Il tatto musicale e il tocco emotivo di Zurzolo hanno viaggiato nella Napoli trasformista degli ultimi quarant’anni che fu Cenerentola democristiana negli anni ’80, prima donna dell’abbaglio bassoliniano negli anni ’90, principessa scalza dell’involuzione populista negli anni ‘2000.

Il contrabbasso di Rino ha sfilacciato l’essenziale della napoletanità che sfugge ai pregiudicati del cliché, illusi di aver consegnato il cuore pulsante dell’utopia condivisa Neapolitan Power nelle mani dei canzonettari neomelodici.

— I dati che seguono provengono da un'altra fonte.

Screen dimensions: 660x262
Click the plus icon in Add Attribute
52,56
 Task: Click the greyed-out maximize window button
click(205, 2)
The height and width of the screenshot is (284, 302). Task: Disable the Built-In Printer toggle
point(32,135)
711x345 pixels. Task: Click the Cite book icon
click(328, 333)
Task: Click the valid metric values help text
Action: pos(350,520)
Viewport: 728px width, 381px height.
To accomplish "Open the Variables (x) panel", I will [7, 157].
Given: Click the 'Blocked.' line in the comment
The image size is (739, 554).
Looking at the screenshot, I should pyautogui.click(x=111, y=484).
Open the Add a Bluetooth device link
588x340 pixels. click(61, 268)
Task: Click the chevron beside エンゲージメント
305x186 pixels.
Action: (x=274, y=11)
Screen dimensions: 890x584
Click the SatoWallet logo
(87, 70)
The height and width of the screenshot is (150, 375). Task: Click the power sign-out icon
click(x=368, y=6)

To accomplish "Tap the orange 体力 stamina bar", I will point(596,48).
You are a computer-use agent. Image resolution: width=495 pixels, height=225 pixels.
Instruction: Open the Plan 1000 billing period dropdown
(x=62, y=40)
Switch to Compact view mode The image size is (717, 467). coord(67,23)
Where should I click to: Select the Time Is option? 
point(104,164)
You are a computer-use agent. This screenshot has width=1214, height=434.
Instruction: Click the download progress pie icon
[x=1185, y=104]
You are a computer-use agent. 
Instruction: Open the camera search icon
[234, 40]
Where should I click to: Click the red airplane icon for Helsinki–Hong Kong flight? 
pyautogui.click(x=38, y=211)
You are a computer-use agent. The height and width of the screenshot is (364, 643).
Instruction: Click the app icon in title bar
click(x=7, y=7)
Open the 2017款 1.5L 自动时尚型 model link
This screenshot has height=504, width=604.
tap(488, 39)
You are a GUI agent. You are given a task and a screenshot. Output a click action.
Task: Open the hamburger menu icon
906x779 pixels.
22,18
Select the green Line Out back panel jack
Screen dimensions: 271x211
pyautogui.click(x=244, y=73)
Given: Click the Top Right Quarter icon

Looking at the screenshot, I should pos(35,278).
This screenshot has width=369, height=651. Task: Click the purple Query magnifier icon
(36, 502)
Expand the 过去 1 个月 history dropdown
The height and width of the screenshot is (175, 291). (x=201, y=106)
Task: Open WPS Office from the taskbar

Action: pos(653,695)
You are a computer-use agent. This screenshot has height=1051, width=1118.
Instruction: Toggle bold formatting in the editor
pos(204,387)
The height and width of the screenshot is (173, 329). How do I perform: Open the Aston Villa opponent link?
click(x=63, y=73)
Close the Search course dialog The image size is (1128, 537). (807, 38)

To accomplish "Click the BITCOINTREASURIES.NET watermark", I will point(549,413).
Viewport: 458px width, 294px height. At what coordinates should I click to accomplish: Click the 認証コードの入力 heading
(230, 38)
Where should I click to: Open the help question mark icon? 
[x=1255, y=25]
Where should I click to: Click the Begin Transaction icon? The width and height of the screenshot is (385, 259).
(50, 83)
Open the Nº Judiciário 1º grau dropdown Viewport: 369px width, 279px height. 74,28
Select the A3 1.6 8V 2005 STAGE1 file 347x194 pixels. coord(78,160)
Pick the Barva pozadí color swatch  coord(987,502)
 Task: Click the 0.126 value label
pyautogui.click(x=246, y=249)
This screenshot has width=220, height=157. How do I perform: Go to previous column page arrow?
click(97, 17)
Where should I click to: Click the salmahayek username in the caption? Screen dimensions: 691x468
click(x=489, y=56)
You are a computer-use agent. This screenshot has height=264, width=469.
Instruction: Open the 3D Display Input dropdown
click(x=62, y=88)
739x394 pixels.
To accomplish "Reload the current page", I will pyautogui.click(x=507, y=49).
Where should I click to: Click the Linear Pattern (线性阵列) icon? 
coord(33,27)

Rino Zurzolo non è stato il session man vissuto all’ombra dell’Imperatore di Terra mia, il turnista che fumò l’esistenzalismo gaberiano o l’anti-virtuosismo jazzato di Chet Baker.
Rino Zurzolo è stato la Napoli da contrabbasso, discreta e lontana dal rumore dei selfisti e contrabbandieri di volgarità musicata o degli YouTuber narcisi dei giorni nostri. Questa Napoli da contrabbasso è stata capace di cucire le utopie di una generazione nello sforzo di fare dell’arte il tappeto volante di chi aveva davvero del talento.

Non torneremo più indietro e non rinasceremo più sotto mentite spoglie, perché oggi a Napoli il contrabbasso di Rino non suona più.